Palavras-chave: Dolo eventual no concurso de agentes – escolha dos instrumentos para a prática do delito – Teoria da Ação Finalista – presunção de inocência e sistema acusatório – ofensa.

1 – INTRODUÇÃO.

O art. 29, §2º do Código Penal Brasileiro consagra uma regra fundada na garantia da culpabilidade e representa proteção do indivíduo contra sua incriminação pela ocorrência de fatos não provenientes de seus comportamentos dolosos ou culposos. Acontecimentos imprevisíveis ou que não perpassaram a esfera de possibilidade de conhecimento da pessoa jamais podem a ela ser imputados, pois esta é exatamente uma das funções que exerce o princípio da culpabilidade no ordenamento jurídico: proibir a responsabilização penal objetiva. De acordo com os axiomas de Ferrajoli: nullum crimen sine culpa2.

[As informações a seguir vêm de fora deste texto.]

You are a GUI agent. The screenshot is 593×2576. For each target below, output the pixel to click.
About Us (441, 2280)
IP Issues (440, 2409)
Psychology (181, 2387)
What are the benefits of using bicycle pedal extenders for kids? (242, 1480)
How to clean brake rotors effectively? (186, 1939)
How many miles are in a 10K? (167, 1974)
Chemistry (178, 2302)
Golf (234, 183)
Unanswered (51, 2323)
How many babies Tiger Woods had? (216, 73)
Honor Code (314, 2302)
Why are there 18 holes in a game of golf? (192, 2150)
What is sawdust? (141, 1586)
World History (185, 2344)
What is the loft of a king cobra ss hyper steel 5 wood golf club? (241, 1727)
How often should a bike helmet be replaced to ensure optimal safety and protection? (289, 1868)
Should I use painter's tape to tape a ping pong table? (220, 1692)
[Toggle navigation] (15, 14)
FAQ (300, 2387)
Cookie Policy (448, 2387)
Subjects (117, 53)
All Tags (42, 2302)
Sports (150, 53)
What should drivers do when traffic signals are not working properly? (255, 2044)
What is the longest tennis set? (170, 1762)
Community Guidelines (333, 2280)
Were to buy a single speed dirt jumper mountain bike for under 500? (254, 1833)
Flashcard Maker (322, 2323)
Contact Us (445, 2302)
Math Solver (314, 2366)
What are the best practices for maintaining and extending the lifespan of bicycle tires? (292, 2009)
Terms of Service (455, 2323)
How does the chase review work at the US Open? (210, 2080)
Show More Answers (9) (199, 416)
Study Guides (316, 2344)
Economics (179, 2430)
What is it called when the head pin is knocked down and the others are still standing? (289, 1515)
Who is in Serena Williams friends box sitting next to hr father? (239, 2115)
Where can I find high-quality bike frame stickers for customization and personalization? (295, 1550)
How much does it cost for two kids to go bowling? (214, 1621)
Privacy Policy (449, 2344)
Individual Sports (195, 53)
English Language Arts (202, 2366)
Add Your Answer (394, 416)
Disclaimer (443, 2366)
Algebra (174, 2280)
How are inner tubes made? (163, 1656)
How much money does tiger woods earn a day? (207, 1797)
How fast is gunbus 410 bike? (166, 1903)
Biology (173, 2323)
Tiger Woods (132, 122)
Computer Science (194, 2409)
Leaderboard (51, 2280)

Quando dois ou mais sujeitos se unem para a prática de uma infração penal pode haver convergência de vontades durante todas as etapas do iter criminis. Embora não se exija pactum sceleris para configuração do concurso de pessoas, é comum que haja prévia combinação e o crime seja arquitetado em conjunto, na esperança de que o desprendimento de esforços comuns resulte em maior êxito na empreitada delitiva.

Entretanto, nada impede que um dos agentes, no momento da execução do crime, desenvolva ação diferente da que havia sido ajustada, ou mesmo que se exceda em seu comportamento, provocando um resultado diverso e, pior, mais grave do que o planejado a priori.

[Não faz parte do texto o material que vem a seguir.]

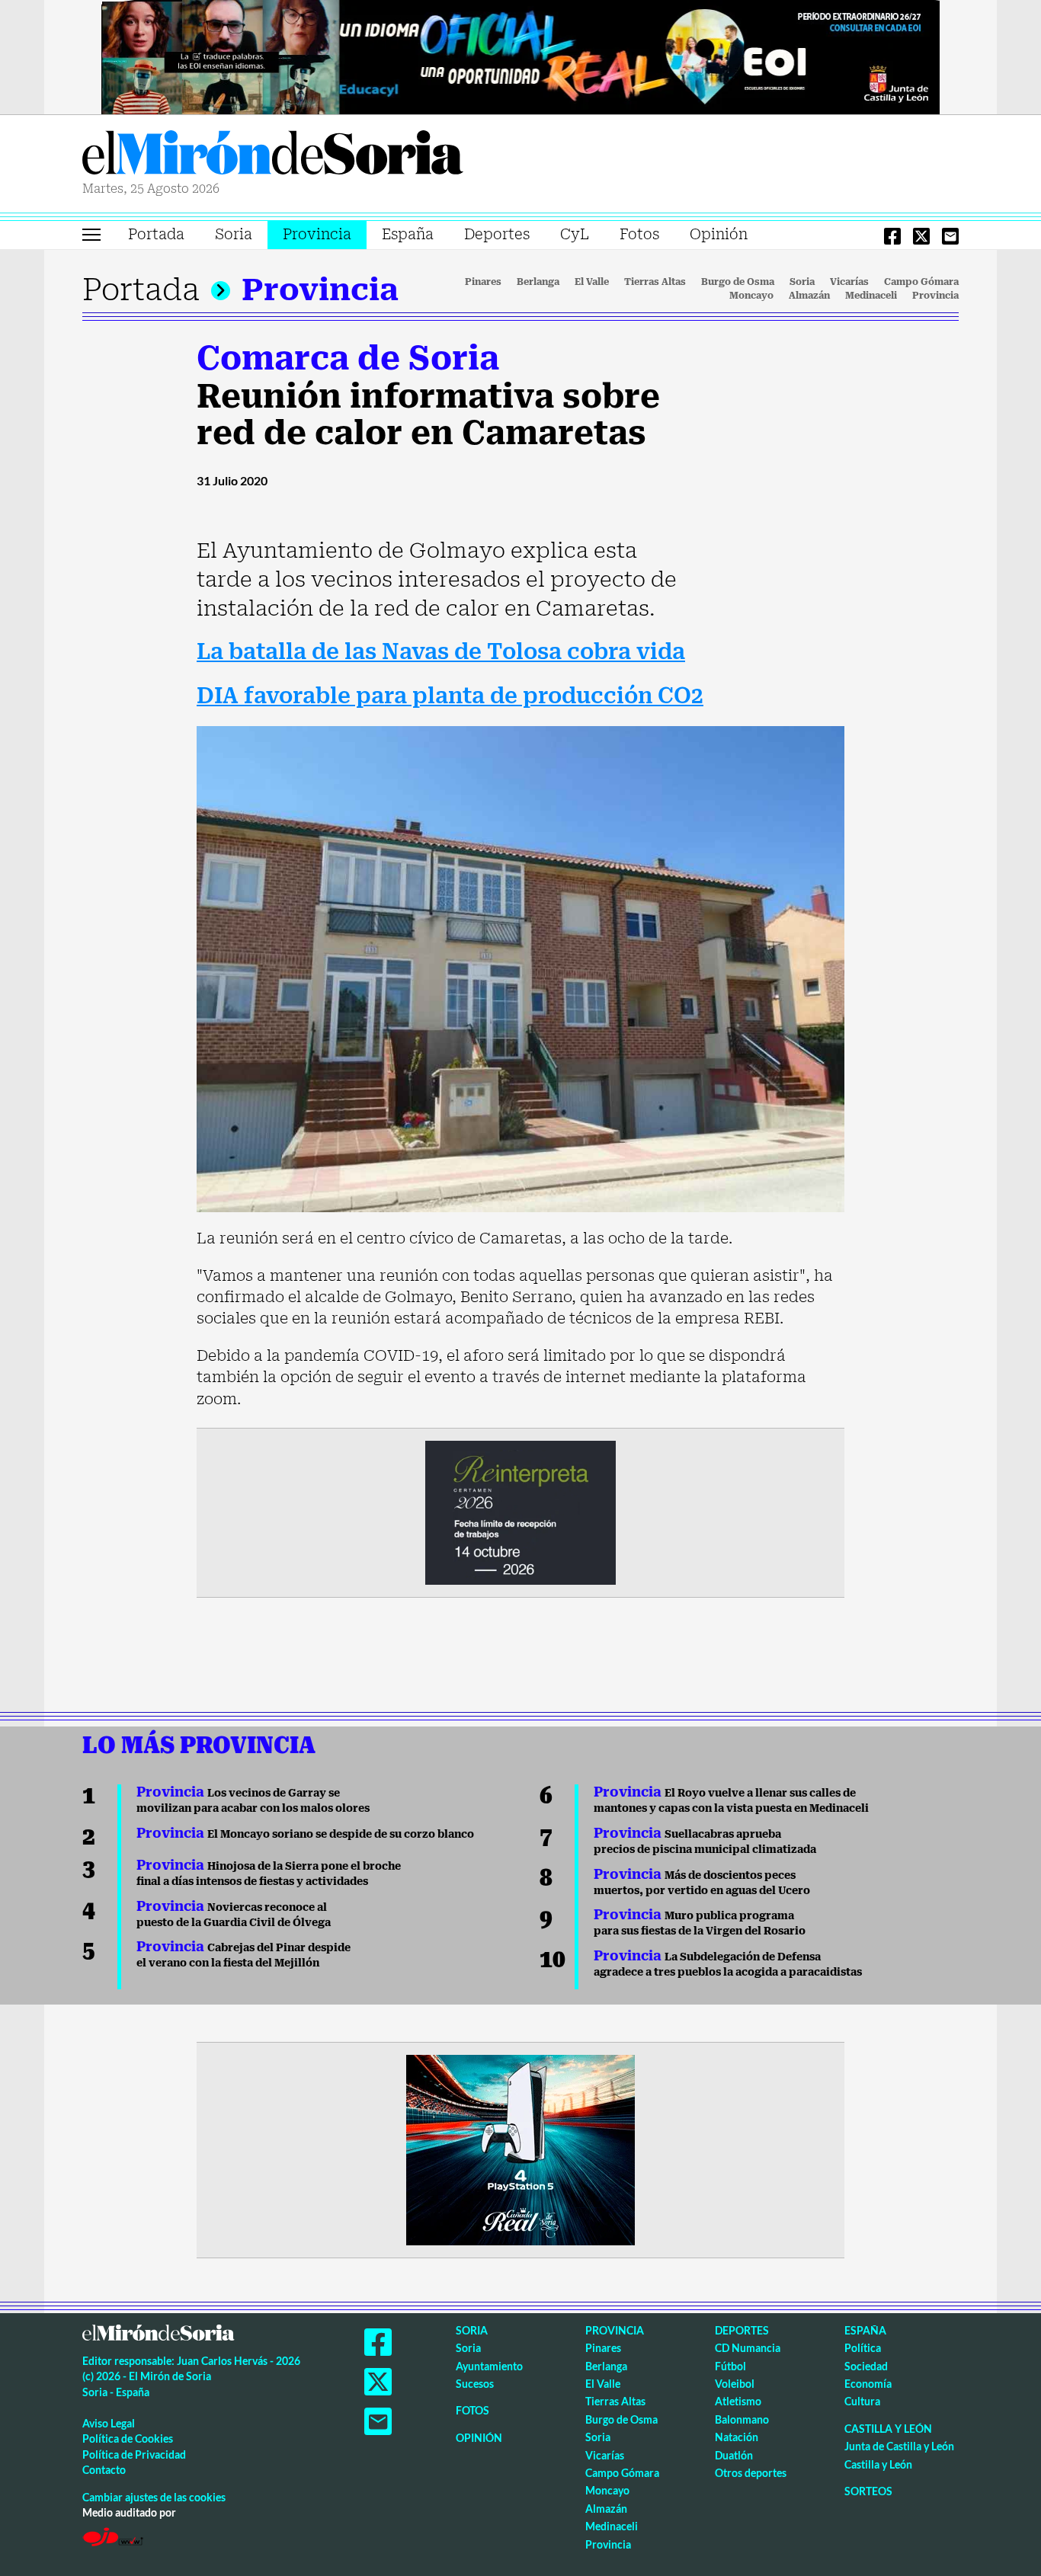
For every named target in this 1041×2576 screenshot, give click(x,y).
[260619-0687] (520, 1511)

A questão que se coloca, nessas situações, é tentar identificar se a consumação do crime mais grave é produto de desígnios individuais e particulares de apenas um dos sujeitos ou se é fruto do propósito comum, isto é, uma obra coletiva. A repercussão jurídica é absolutamente diversa para cada um dos casos.

No primeiro, a homogeneidade do elemento psicológico somado a outros requisitos indica a existência de concurso de pessoas, o que implica na responsabilização de ambos pela(s) mesma(s) infração(ões), segundo a teoria monista adotada pelo Código Penal.

Se, pelo contrário, ficar constatado que houve desvio subjetivo de conduta por parte de algum dos concorrentes, cada qual irá responder pela infração que desejou cometer, assegurando-se àquele que quis participar de crime menos grave o direito de não responder pelo resultado mais grave causado por outrem.

Como se percebe, a diferenciação apontada funda-se em um critério de natureza puramente subjetiva: o dolo do participante na infração penal.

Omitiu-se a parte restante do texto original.